» PROBLEM TO WORK ON
Below are the records; output them exactly from the first line through the line with "You are a computer-use agent. The image", stopping there.

** GIVEN RECORDS follows **

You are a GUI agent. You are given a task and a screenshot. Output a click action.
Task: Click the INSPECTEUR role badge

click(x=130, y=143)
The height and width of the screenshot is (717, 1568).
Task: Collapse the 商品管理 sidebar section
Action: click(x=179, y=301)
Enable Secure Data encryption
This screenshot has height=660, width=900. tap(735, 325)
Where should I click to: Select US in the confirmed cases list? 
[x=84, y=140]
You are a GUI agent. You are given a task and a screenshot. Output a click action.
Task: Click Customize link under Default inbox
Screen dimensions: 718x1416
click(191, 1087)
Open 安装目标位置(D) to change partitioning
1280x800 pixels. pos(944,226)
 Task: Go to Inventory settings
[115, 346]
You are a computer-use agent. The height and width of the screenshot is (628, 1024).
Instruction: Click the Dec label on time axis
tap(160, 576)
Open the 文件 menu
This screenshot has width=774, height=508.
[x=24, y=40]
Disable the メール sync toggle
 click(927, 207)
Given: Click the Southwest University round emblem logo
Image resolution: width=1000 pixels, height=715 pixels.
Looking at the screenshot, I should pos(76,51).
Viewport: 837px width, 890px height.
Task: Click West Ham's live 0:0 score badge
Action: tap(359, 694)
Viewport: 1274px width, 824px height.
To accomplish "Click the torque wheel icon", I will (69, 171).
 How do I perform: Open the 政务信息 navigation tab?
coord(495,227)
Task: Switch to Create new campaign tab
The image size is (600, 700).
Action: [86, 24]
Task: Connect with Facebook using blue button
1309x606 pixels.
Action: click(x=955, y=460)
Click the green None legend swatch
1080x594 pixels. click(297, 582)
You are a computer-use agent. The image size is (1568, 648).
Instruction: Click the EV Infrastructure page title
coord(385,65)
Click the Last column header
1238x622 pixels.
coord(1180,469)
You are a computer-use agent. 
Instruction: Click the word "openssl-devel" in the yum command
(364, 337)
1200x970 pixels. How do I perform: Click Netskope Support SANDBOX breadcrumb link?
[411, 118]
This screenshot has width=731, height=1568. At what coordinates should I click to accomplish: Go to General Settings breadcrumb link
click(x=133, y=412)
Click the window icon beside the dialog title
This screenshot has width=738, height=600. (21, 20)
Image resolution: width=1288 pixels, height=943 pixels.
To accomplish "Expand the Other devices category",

** End of GIVEN RECORDS **

» SOLUTION
You are a GUI agent. You are given a task and a screenshot. Output a click action.
Task: Click the INSPECTEUR role badge

click(x=130, y=143)
The height and width of the screenshot is (717, 1568).
Task: Collapse the 商品管理 sidebar section
Action: click(x=179, y=301)
Enable Secure Data encryption
This screenshot has height=660, width=900. tap(735, 325)
Where should I click to: Select US in the confirmed cases list? 
[x=84, y=140]
You are a GUI agent. You are given a task and a screenshot. Output a click action.
Task: Click Customize link under Default inbox
Screen dimensions: 718x1416
click(191, 1087)
Open 安装目标位置(D) to change partitioning
1280x800 pixels. pos(944,226)
 Task: Go to Inventory settings
[115, 346]
You are a computer-use agent. The height and width of the screenshot is (628, 1024).
Instruction: Click the Dec label on time axis
tap(160, 576)
Open the 文件 menu
This screenshot has width=774, height=508.
[x=24, y=40]
Disable the メール sync toggle
 click(927, 207)
Given: Click the Southwest University round emblem logo
Image resolution: width=1000 pixels, height=715 pixels.
Looking at the screenshot, I should pos(76,51).
Viewport: 837px width, 890px height.
Task: Click West Ham's live 0:0 score badge
Action: tap(359, 694)
Viewport: 1274px width, 824px height.
To accomplish "Click the torque wheel icon", I will (69, 171).
 How do I perform: Open the 政务信息 navigation tab?
coord(495,227)
Task: Switch to Create new campaign tab
The image size is (600, 700).
Action: [86, 24]
Task: Connect with Facebook using blue button
1309x606 pixels.
Action: click(x=955, y=460)
Click the green None legend swatch
1080x594 pixels. click(297, 582)
You are a computer-use agent. The image size is (1568, 648).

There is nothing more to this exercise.